If there’s a crewmember of Hail Caesar! who exemplifies this film’s beating heart, it’s you. In the same way that certain Coen Brother’s films are like a Rube Goldberg device designed by MC Escher—exhausting to even think about—the hairstyles you designed for the film are equally byzantine and endlessly complex. They are elaborate, terraced constructions that capture a paradoxical authenticity; they foster the illusion that you are copying an original that never actually existed.

To watch Hail Caesar! is to fall through a wormhole to an alternate 1950’s Hollywood. Which, to be clear, is a charming place to be. The Coens have created an elaborate confection that is both a parody of itself and still deeply in love with the very thing it is poking fun at.
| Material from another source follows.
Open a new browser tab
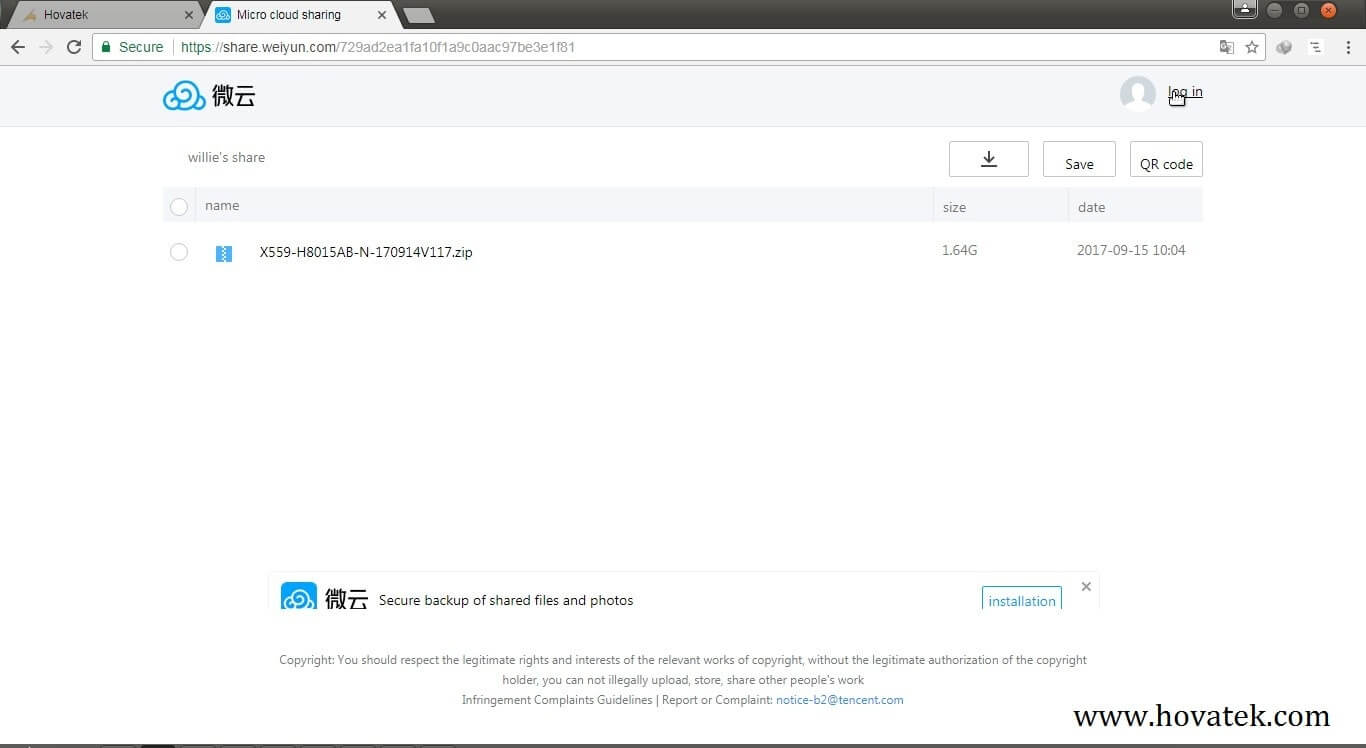 pos(418,15)
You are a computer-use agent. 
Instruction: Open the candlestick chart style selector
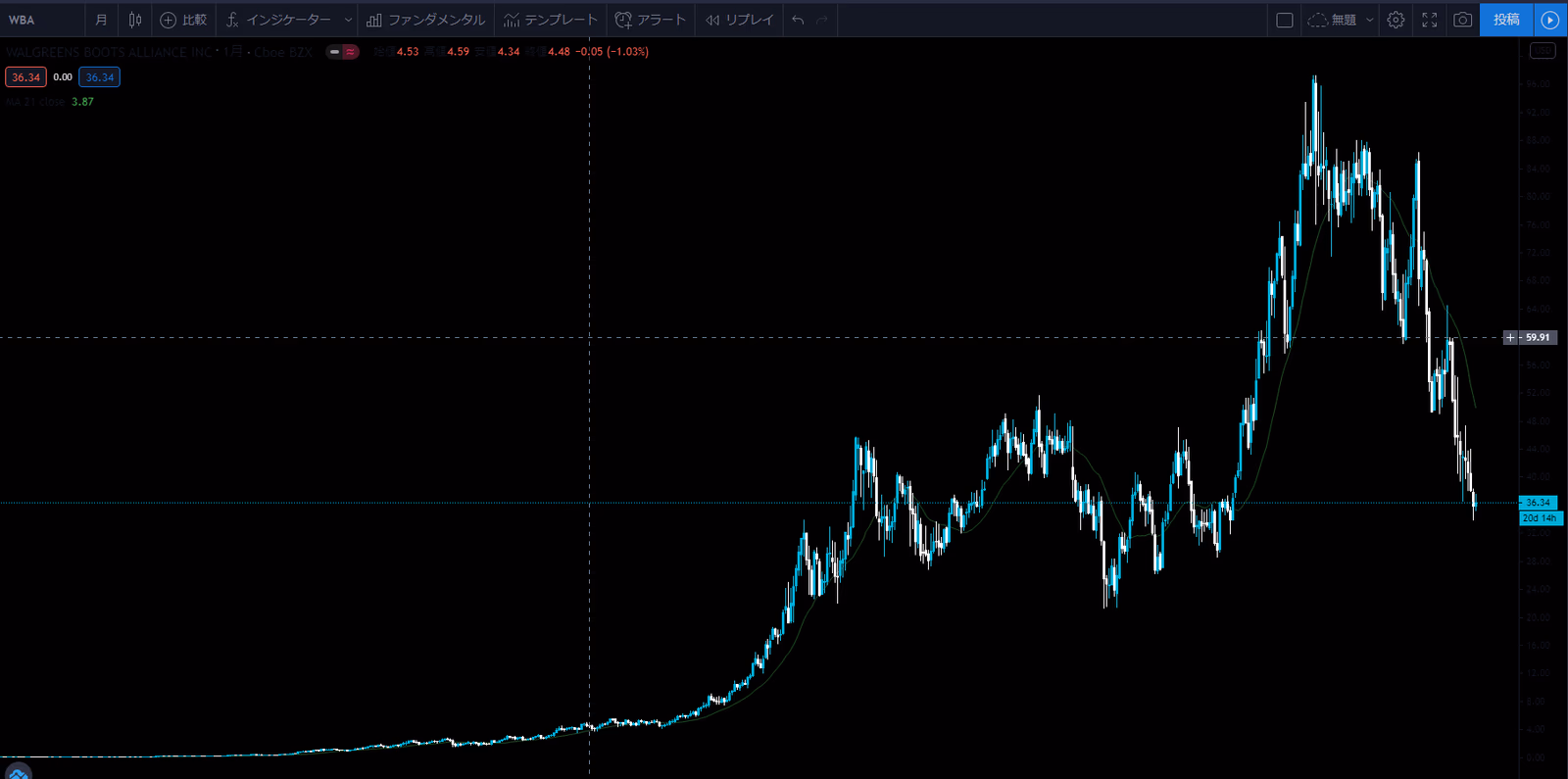coord(135,20)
There are singing cowboys, Roman Centurions, Communist, Dames, a square jawed hero racked by uncertainty and, of course, Seamen everywhere. Nothing is sacred to the Coens—which is demonstrated in a sharply rendered set piece involving a priest, a rabbi, a pastor, and a patriarch walking into a room.
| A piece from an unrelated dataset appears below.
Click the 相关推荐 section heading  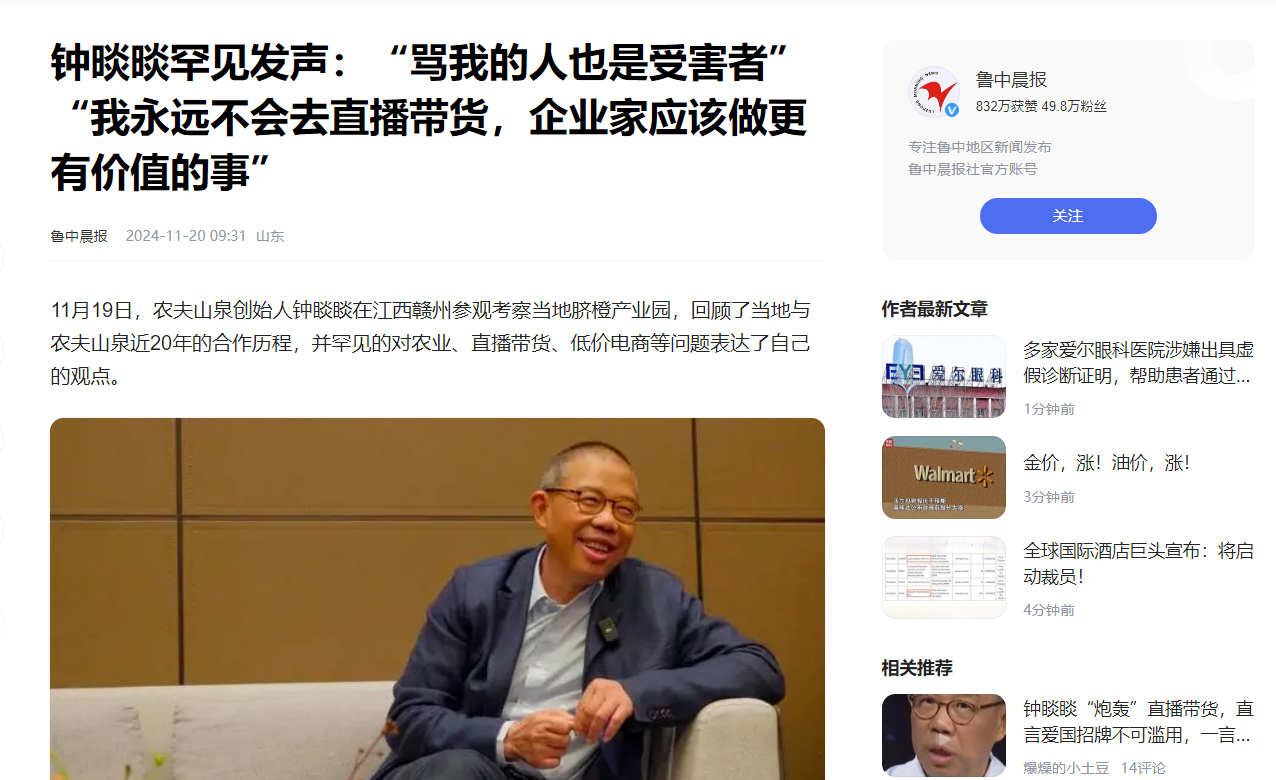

But the hair. My god, the hair in this movie. George Clooney with his Roman bowl cut, Josh Brolin with his magnificently brylcreemed pompadour, Tilda Swinton’s behatted magnificence as well as Alden Ehrenreich’s monumental spit curl, Scarlett Johansson’s hair that never gets wet (despite her turn as a faux Ester Williams) and Channing Tatum’s godlike swoop. All of this in aid of creating a place and time that feels absolutely genuine in its artifice.
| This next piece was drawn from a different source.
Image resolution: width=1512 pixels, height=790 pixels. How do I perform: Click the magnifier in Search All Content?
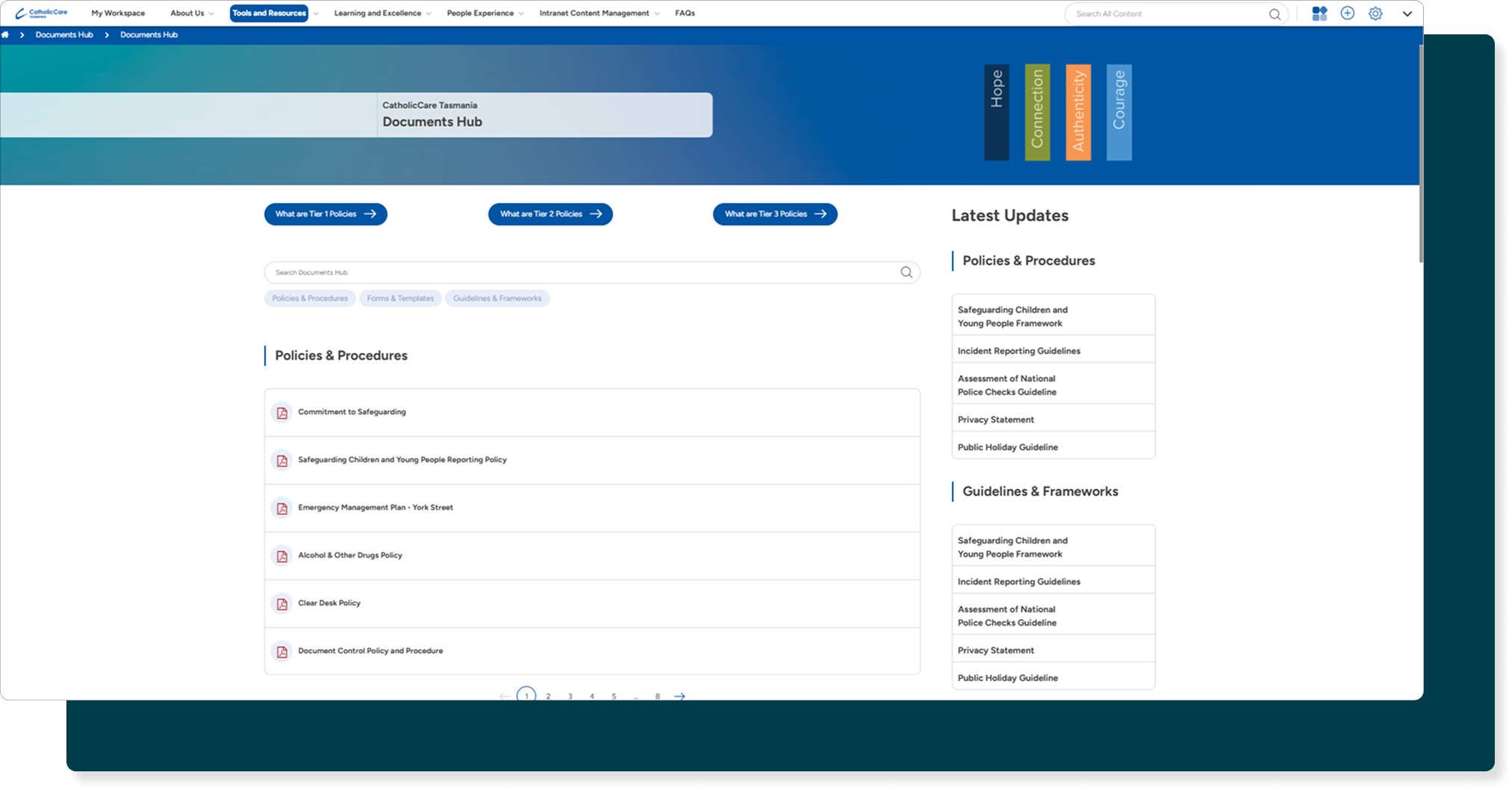1275,14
Josh Brolin’s Eddie Mannix is the centerpiece of this film. He is a fixer for Capitol studios, spending his days and nights at the center of an endless storm of fuck-uppery: actresses having children out of wedlock; stars being kidnapped by disaffected communist screenwriters; gossip columnists attempting to leverage scandals; and then he also makes sure that the machinery of the moviemaking process remains well oiled, both metaphorically and literally.

There’s even an overt Christ metaphor that shadows Eddie like his ace secretary Natalie (a great performance by Heather Goldenhersh) but I suspect what the Coen’s are actually getting at is something a little more complicated.

If this film is attempting to do anything more than entertain, it seems to be an expression of the inherent ambivalence of the Coens’ relationship with the studios, and Hollywood in general, both past and present. They love what it could have been, or what it might still be, but they are clear-eyed about what it actually is. In the same way that Birdman or (The Unexpected Virtue of Ignorance) is about how small-minded egomaniacs are nonetheless capable of producing great art, almost by accident, Hail Caesar! is a complicated love letter to the unpleasant but captivating characters who often populate the movie making industry.

While religion is often a screen for some of the most unpleasant of human behavior, the idea behind it still remains appealing, even if it is perverted at every turn—much like Hollywood. And it is in this small valley between the aspirational and the real that Hail Caesar! plants its gaudy flag. And you and your magnificent creations helped to make sure that it is a valley populated by men and women with hair that we can all only dream of, Donna. And for that, I salute you.